According to one tradition, 14 of these fleeing Jews were shipwrecked Navgaon on the Konkan coast. Although they adopted the language and dress of the local Hindu population, they kept the Jewish dietary laws, the Sabbath and some basic rituals and prayers.
As "a cold, objective scientist-historian", Dr Parfitt''s initial assumption was that the Bene Israel were probably a local community and were simply wrong about their belief of exotic ancestry. But the genetics proved that the community''s oral traditions were trustworthy: Bene Israeli men had the Cohen-specific haplotype genetic sequence that linked them to Middle-Eastern ancestors.
"The really exciting feature of the DNA, therefore, is that it confirms an unlikely story pretty incontrovertibly," Dr Parfitt elaborated.
"Furthermore, the DNA only tells us what the Y chromosome of this great-greatgreat-great ancestor looked like: we don''t know anything else about the shape of his nose, his ethnicity, his religion, whether he preferred cricket or football."
During his visit, Dr Parfitt also studied the impact of his research on the question of identity. He said he found it paradoxical that, on the one hand, genetics clearly demonstrated that there was no biological difference in humans in terms of race (since 99.9 per cent of our DNA is exactly identical).
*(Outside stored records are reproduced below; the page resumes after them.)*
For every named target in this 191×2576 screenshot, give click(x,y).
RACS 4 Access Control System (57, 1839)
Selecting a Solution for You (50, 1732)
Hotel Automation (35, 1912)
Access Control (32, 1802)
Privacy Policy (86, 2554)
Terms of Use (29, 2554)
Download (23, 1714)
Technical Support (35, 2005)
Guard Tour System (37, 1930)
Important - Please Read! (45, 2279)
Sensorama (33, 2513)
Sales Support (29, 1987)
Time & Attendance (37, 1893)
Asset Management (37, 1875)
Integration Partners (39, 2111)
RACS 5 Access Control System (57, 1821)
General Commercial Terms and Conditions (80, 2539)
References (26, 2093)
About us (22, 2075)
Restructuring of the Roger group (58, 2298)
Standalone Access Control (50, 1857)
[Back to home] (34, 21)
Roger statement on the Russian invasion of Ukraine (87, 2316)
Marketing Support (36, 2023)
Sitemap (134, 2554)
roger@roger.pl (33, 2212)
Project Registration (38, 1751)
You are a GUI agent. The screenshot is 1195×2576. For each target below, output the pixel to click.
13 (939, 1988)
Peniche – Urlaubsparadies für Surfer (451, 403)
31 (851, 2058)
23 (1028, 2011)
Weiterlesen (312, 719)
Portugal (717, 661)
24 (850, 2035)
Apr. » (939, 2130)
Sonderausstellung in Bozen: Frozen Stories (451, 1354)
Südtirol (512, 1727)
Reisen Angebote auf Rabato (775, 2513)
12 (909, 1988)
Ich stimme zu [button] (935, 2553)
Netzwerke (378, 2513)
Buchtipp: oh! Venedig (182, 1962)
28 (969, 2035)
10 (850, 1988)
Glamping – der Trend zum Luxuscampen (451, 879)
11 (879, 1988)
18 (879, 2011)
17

Race was, therefore, a completely social construction. "Yet on the other hand is our work,which looked at origins of groups and other historical issues, and which claims that some groups are different from others. The Bene Israel, for example, were different from other groups in India," he said.
"This may appear to be contrary to the main point—that race is a cultural construction with little base in science. However, the bit of the DNA we''re looking at is the so-called junk DNA, which has no function: it does not make you nicer or nastier or better at cricket or what have you. It''s completely neutral with no racial connotations whatsoever."
However, those belonging to the lunatic Neo-Nazi fringe have also greeted Dr Parfitt''s research enthusiastically.
"The Nazis are happy with what they view as corroboration of their completely insane idea—that the Jews are not a religion but a separate and a vastly inferior people," he said.
"However, in terms of identity, meeting all those people at Mumbai''s Tiphereth Synagogue Hall was one of the most overpowering experiences imaginable, because in some sense, a whole people had been validated by our research."